Maybe it is my “server” perspective, but my life recently (okay, truthfully, almost always, ha) feels “in the weeds” – and, as if to punctuate that point, I am sitting here covered in Calamine goo, while poison ivy laps it up with a snide smile (a not-so-subtle middle finger to my attempt at a green thumb this Spring).
It almost seems to enjoy the negative attention… the way my four-year-old does lately. And I can almost hear It cackle as I go to nurse my nearly two-year-old son… sitting in the night, with my writhing boy latched to my chest, thinking itchy thoughts that I can’t “scratch” without “waking a sleeping giant” – the metaphor is almost as thick as the lotion.
Grating thoughts… like, it happens to be Memorial Day, but instead of being able to feel grateful to the servicemen and women of our beautiful country, I am thinking of my dearest Gram, who just passed away (although she was a Navy widow, so perhaps that counts?). Mourning her is what I am learning to call an “on-growing process” – which at least makes it feel like forward momentum.
I was unable to attend her memorial service. It was in California, on Mother’s Day, but the timing and expense of an impromptu trip there was not one our family could afford. I was caving into sadness, when, just as that milestone slipped out of reach, another showed up that day to take its place…

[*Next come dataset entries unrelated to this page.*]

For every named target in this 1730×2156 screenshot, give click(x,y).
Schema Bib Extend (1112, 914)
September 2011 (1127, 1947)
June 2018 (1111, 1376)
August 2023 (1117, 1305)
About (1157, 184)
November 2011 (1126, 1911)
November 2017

The day actually started out better than the previous Mother’s Day (where the words “Happy Mother’s Day” stood out as as a starkly solitary “gift” from my family). So, nowhere to go but up this year really, even with missing Gram’s memorial.
Instead, the day dragged me into an unwanted moral dilemma of sorts, when my husband suggested a visit to see his mom.
It was not an unreasonable thing – sharing “my” Mother’s Day… but in the five years that we have been married, he had not asked to visit her and decided that day was the day. I was frustrated, but agreed to make the nearly two-hour drive south (when the four of us had just driven almost that same distance the day before to see another side of his family).
The dilemma? His mother passed away just before we met.
How could any decent person deny such a request? So there I sat, in my cloudy mood, wearing my new “family tree” necklace, taking my two young kids on their first trip to the cemetery on my Mother’s Day.
It took about an hour of brooding to realize that what was making me so upset wasn’t about visiting a headstone (which felt like a millstone) – it was this… this was just another searing reminder of how I hadn’t grown. I hadn’t grown to the point of being able to be a supportive spouse, rather than a needy, validation-seeking partner. I was still so far stuck “in the weeds”.
(I guess I have always been partial to The Parable of the Sower…“The seed falling among the thorns refers to someone who hears the word, but the worries of this life and the deceitfulness of wealth choke the word, making it unfruitful…” – Matthew 13:22)
All at once, I rambled (brambled, ha) this out to my husband as we drove. I only remember his response was compassionate, and reassuring… exactly the kind of admirable spouse who deserves to be lovingly supported.
By the time we reached the cemetery, the cloud had lifted. We delivered flowers to his mother’s grave. We discussed life and death. We walked around holding hands, unceremoniously. We changed clothes after the toddler had a “wee” accident. We saw Grandpa Philip’s grave (my son’s middle namesake). We took pictures. My husband’s caring step-dad joined us. We went out to lunch in the tiny town where he grew up. It was a memorable day, for all the best reasons… a truly fitting memorial for those who most needed remembering.
And, for the first time in a long time, the growth felt hopeful enough to overpower any of the weeds waiting there.